A declaração de Bessent é o sinal mais concreto até agora de que as negociações saíram do campo diplomático vago e entraram numa fase de definição. O fato de o secretário do Tesouro, e não apenas o de Estado, estar na linha de frente indica que o lado econômico do acordo pesa tanto quanto o geopolítico: petróleo mais barato interessa diretamente à agenda antiinflacionária de Trump, e a queda de mais de 5% no WTI e no Brent no mesmo dia da declaração mostra que o mercado levou o sinal a sério.

Se o acordo se confirmar, o efeito imediato é o desbloqueio de centenas de navios retidos no Golfo, o que tende a aliviar o frete marítimo e reduzir o custo de produtos que dependem dessa rota, como fertilizantes, derivados de petróleo e gases industriais. Para o Brasil, que importa fertilizantes e tem parte de sua cadeia agrícola exposta a esse mercado, um alívio no custo logístico pode chegar indiretamente ao setor produtivo, embora o tamanho desse efeito dependa da velocidade com que a normalização ocorrer e de quanto tempo os navios levam para se redistribuir.

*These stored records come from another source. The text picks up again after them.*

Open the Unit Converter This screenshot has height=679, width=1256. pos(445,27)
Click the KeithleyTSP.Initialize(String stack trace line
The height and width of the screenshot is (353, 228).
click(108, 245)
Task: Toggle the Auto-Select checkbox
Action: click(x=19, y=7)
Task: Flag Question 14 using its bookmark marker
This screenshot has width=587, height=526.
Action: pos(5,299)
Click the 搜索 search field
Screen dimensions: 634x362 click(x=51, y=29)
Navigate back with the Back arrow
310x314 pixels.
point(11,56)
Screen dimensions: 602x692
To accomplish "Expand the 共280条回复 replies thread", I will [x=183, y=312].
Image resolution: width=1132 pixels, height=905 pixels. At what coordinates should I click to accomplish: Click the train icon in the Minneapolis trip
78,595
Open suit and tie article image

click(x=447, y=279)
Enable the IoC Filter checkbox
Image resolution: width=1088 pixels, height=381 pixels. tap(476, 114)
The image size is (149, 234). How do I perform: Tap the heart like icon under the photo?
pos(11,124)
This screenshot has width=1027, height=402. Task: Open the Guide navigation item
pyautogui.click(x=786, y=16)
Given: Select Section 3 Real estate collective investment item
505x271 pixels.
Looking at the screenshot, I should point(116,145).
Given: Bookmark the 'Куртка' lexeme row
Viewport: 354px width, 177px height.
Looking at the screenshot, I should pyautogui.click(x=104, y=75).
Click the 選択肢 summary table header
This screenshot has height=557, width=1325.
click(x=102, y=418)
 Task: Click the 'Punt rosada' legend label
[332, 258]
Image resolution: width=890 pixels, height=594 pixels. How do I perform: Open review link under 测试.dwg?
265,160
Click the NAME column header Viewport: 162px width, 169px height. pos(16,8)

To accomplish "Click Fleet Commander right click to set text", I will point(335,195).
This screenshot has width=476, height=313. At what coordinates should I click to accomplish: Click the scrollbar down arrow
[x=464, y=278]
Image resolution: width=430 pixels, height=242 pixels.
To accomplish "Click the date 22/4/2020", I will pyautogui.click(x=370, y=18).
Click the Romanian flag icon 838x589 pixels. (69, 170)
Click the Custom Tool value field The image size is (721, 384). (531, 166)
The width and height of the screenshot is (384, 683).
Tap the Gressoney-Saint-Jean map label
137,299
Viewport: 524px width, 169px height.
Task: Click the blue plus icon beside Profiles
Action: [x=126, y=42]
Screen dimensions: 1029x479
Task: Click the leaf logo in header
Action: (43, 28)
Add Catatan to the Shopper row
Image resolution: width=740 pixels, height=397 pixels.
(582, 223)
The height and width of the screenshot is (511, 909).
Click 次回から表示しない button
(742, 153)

O ponto de atenção é que nenhum acordo formal foi assinado até o momento em que as informações disponíveis foram publicadas. A distinção feita por Rubio entre o acordo "imediato" (reabertura do estreito) e o "definitivo" (desnuclearização) deixa claro que, mesmo que a hidrovia reabra, o conflito de fundo continua sem solução. Isso significa que a estabilidade da rota pode ser frágil: qualquer ruptura nas negociações sobre o programa nuclear iraniano tem potencial para recolocar o estreito em disputa.